Adjusted EBITDA was $9.2 million in 2016,
representing a 21% increase over Adjusted EBITDA of $7.6 million
for the prior year. Adjusted EBITDA is a non-GAAP measurement. See
attached reconciliation of Non-GAAP Financial Measures.
Balance Sheet
Total available liquidity was $84.3 million at
September 30, 2016, representing an 18% increase over total
liquidity of $71.2 million at September 30, 2015. At
September 30, 2016, total available liquidity included $1.1 million
of cash plus $83.2 million of availability under the credit
facility, while at September 30, 2015, total available liquidity
included $2.8 million of cash plus $68.4 million of availability
under the credit facility.
Conference Call
Huttig Building Products, Inc. will host a conference call
Thursday, October 27, 2016 at 10:00 a.m. Central Time. Participants
can listen to the call live via webcast by going to Huttig’s
website at www.huttig.com and selecting the “Investors” tab.

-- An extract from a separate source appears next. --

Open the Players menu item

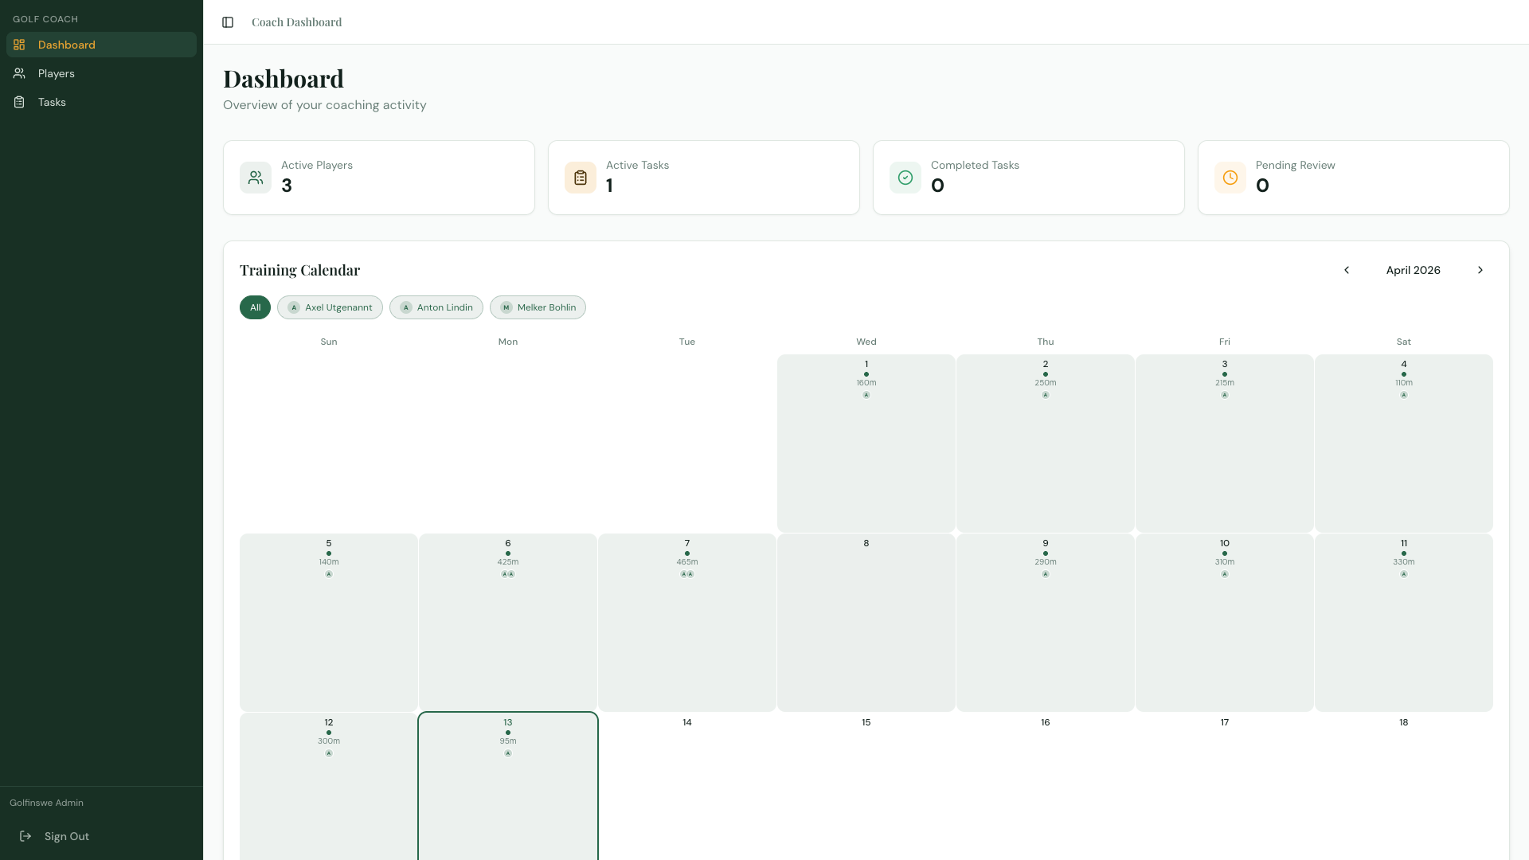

Participants can also access the live conference call via telephone
at (800) 230-1093 or (612) 234-9959 (international).
Participants need to state they are calling into the
“Huttig Building Products Third Quarter 2016 Earnings
Call.”
A replay of the conference call will be
available approximately two hours after the webcast on our website
for at least 30 days.
About Huttig
Huttig, currently in its 131st year of business,
is one of the largest domestic distributors of millwork, building
materials and wood products used principally in new residential
construction and in home improvement, remodeling and repair work.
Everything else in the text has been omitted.